Saved data entries

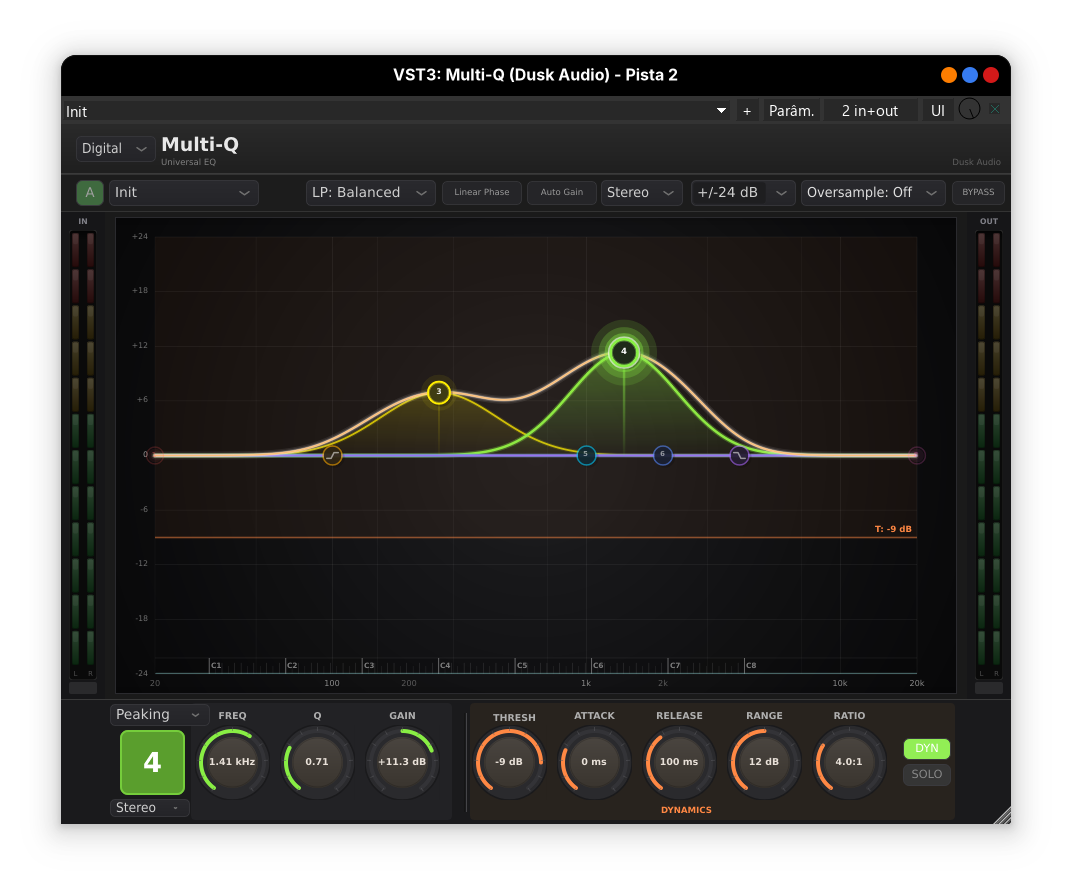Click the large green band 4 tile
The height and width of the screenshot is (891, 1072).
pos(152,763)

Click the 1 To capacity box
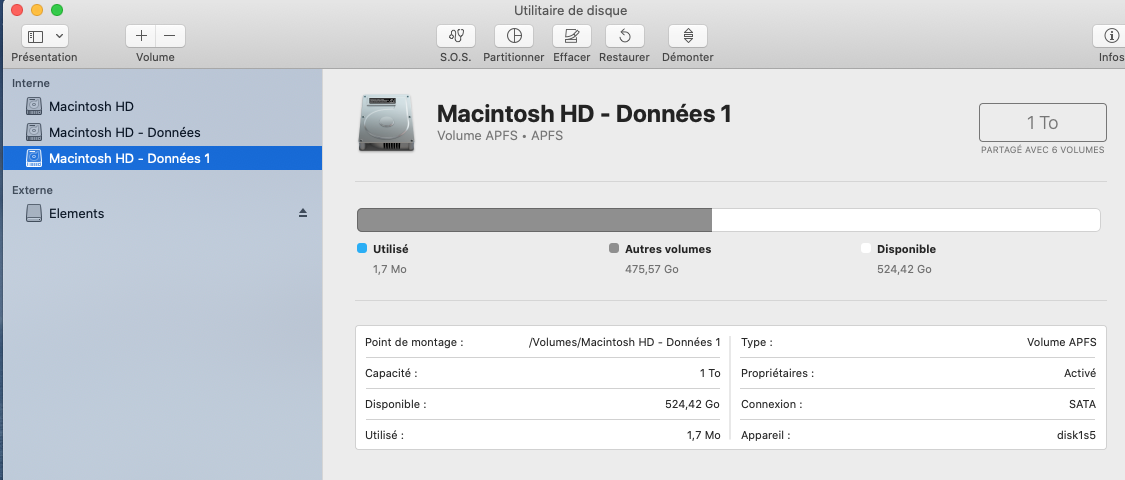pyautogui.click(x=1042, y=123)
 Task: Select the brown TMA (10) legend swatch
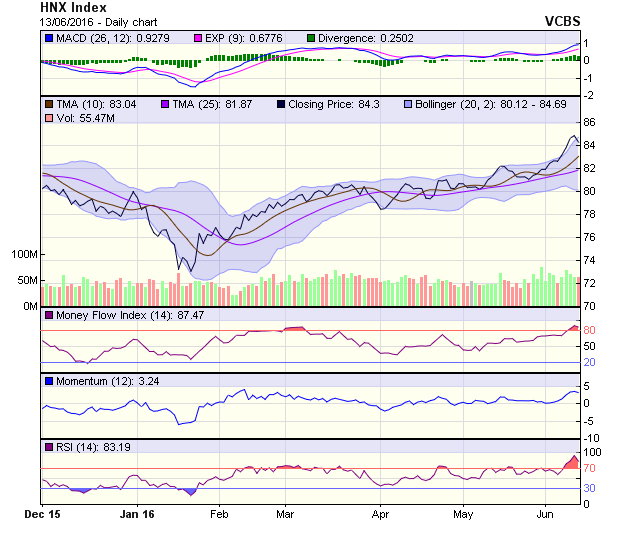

WHAT IS EXPECTED:
Each line from the one containing "Click the 1 To capacity box" to the final line of the data must be printed exactly, both included, with nothing else and no pictures.

TASK RESULT:
Click the 1 To capacity box
pyautogui.click(x=1042, y=123)
 Task: Select the brown TMA (10) legend swatch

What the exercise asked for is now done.